Source passage.
++++++
Back in 2004, the National Governors Association expressed its concern about the education standards of individual states; students whose families move around constantly would either be behind or ahead of their classes. Five years later, the NGA gathered a group of consultants to compile curriculum standards in literacy and math. Their common goal was to “provide a clear understanding of what students are expected to learn, so teachers and parents know what they need to do to help them.” This new educational bar, which will go into full effect next year, seems to take students into consideration, but it does all but that.

To put it in context of Diamond Bar High School, CCSS is comparable to the changed classroom numbering system. Students and faculty alike had to relearn numbers and adjust to the unfamiliarity. It is exactly so with CCSS, except on a much larger scale. The way of teaching will be new to many of the teachers, and the way of learning will be so for the students. It would take a long time for students to adjust, and only then would the numbers on the graph climb upward.

Furthermore, students will not be able to promptly conform to the rigor that the standards offer. Sure, to make the learning standards equal in every state, a pulling up and a pushing down of respective state standards will occur, but with CCSS geared toward critical analysis, schoolwork will become tougher. But harder tests do not make kids smarter. Teachers in New York stated that their students were brought to tears when given a challenging CCSS exam. The proficiency level plummeted and wider achievement gaps were shown. How can students be expected to “shoot for the moon” when their failures are constantly provoking them? Poor results diminish students’ self-confidence and disengage them from learning.

CCSS will also tap into the biggest problem schools have: financial issues. Because learning standards will change, CCSS will cause many current textbooks to be obsolete. Purchasing new books to match up with the standards will be pricey. Also, because the majority of CCSS exams will be online, schools would need to update their technology in order to conduct these exams.

It is true that CCSS provides an initiative for students to strive to achieve their best. But, is it really fair for the government to set a bar that is too high to reach? I think not.
++++++
Information shown.
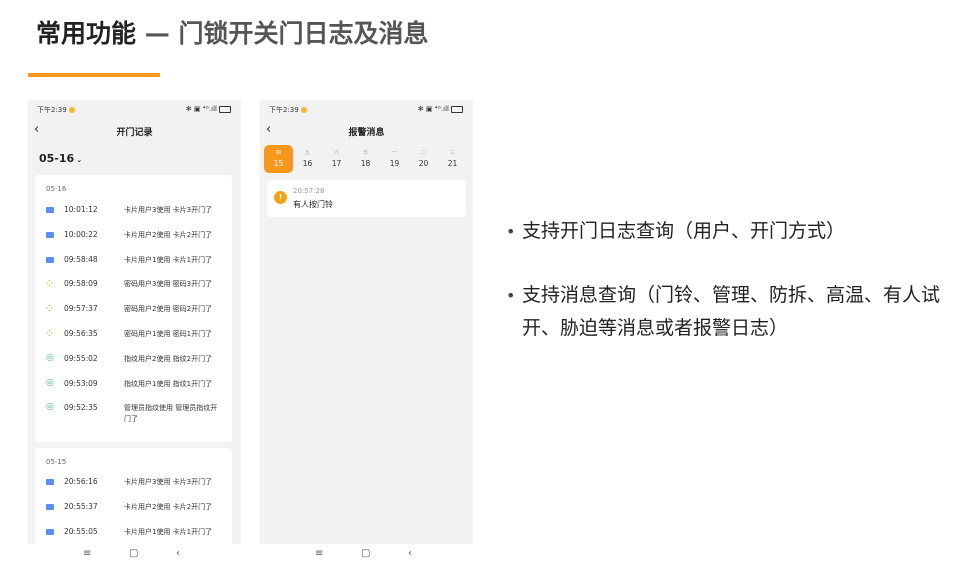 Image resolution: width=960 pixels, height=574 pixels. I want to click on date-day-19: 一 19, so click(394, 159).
++++++
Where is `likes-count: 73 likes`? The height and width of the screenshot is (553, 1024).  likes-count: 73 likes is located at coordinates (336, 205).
++++++
Goal of the exercise. Reproduce the section of the Common Core passage that opens with the words containing "To put it in" and closes with "graph climb upward.". The records are separate material, unconnected to the Common Core passage.

Written answer.
To put it in context of Diamond Bar High School, CCSS is comparable to the changed classroom numbering system. Students and faculty alike had to relearn numbers and adjust to the unfamiliarity. It is exactly so with CCSS, except on a much larger scale. The way of teaching will be new to many of the teachers, and the way of learning will be so for the students. It would take a long time for students to adjust, and only then would the numbers on the graph climb upward.